## GIVEN RECORDS

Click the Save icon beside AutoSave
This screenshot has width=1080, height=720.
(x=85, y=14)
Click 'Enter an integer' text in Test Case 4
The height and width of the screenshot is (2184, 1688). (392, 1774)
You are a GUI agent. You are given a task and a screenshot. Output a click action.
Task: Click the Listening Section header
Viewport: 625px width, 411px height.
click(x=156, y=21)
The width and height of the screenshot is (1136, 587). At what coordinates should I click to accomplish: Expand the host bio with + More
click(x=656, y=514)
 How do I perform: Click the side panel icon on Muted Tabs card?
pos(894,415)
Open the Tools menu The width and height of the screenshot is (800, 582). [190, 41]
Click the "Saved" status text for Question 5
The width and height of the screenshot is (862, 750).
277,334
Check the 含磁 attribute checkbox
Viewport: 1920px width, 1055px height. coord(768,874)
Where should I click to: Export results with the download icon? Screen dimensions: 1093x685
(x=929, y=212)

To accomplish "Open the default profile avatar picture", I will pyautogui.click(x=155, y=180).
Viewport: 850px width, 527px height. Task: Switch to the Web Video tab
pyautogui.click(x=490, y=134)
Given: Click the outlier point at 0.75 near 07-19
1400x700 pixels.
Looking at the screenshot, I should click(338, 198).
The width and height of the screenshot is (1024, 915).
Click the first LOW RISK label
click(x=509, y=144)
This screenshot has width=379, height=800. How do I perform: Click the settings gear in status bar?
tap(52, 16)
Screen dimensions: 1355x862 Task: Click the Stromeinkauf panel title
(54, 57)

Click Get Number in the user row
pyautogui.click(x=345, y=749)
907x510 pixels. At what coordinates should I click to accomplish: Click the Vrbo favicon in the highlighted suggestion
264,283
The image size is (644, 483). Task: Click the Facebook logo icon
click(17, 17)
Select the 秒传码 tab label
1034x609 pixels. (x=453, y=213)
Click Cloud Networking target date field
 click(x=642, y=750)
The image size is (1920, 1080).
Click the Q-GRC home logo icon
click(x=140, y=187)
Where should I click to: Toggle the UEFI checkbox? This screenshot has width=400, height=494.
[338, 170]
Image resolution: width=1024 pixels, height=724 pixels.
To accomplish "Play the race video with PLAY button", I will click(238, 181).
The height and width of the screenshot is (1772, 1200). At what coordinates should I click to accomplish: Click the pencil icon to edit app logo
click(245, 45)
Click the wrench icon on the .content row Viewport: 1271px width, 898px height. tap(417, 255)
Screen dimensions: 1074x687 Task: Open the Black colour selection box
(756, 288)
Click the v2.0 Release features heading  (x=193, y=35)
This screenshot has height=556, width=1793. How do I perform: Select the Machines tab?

## TASK BRIEF
Gather each line in the data that holds the string "will".

## RESPONSE TO THIS EXERCISE
To accomplish "Open the default profile avatar picture", I will pyautogui.click(x=155, y=180).
To accomplish "Play the race video with PLAY button", I will click(238, 181).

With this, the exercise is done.